• [Work instruction] Please print nothing but the lines from the one with "Instruction: Open Notes and Comments section" to the last line of the records below, and omit pictures.

• [Provided records]
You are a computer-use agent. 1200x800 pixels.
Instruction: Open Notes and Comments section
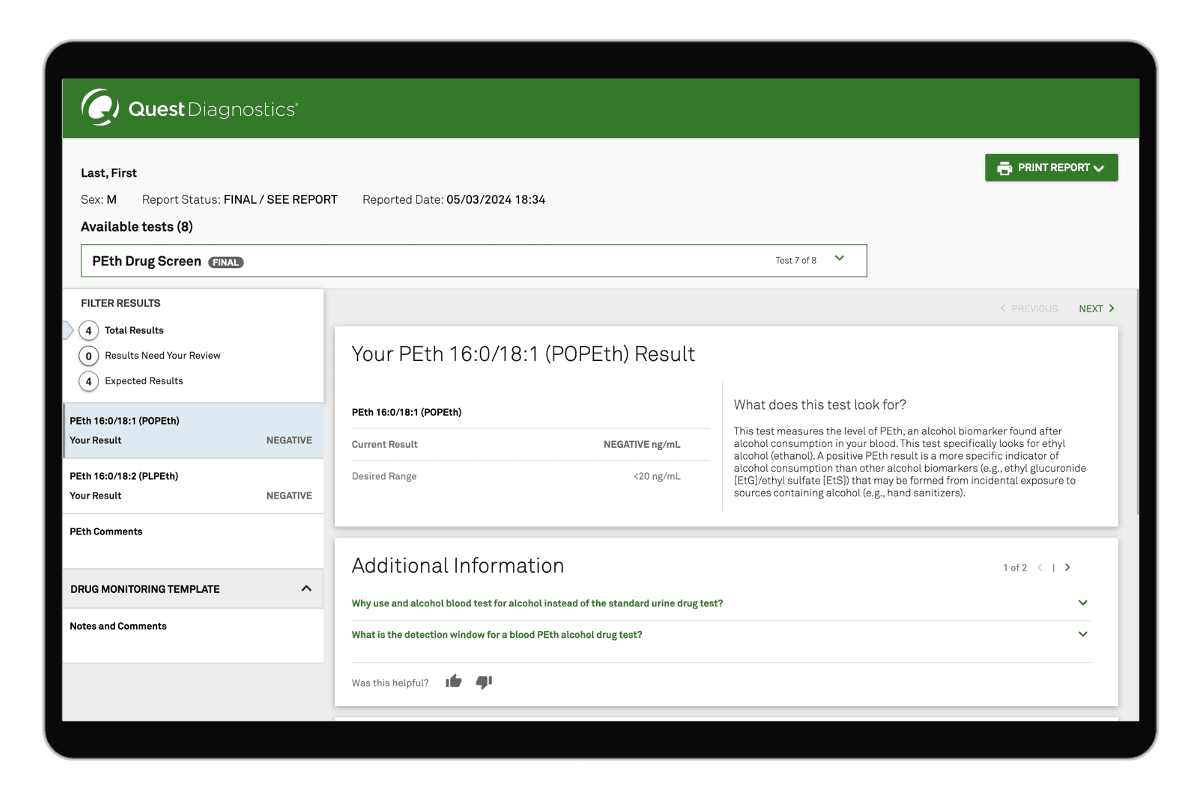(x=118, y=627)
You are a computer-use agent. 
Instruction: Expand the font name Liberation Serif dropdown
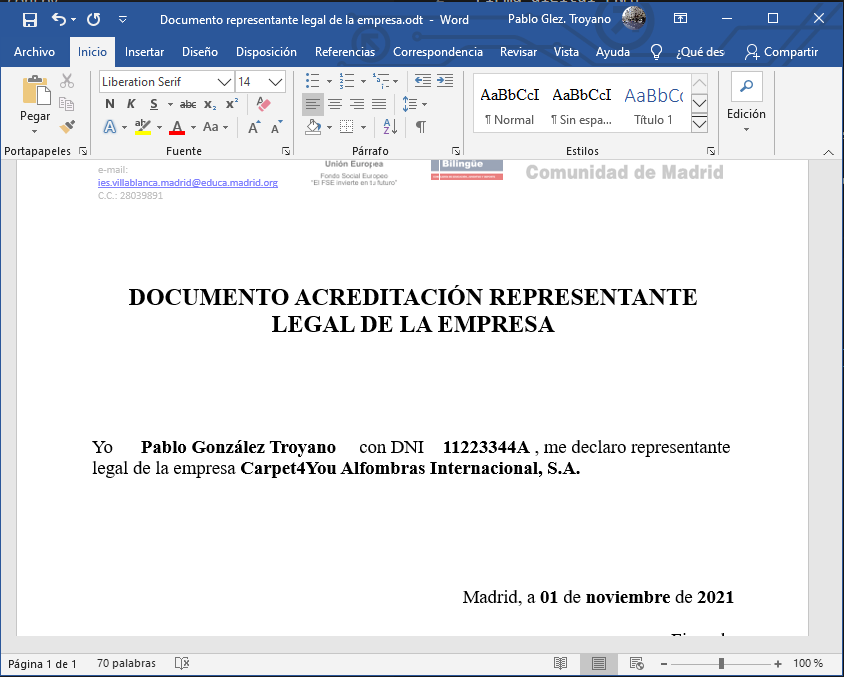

• [Expected output]
Instruction: Open Notes and Comments section
(x=118, y=627)
You are a computer-use agent. 
Instruction: Expand the font name Liberation Serif dropdown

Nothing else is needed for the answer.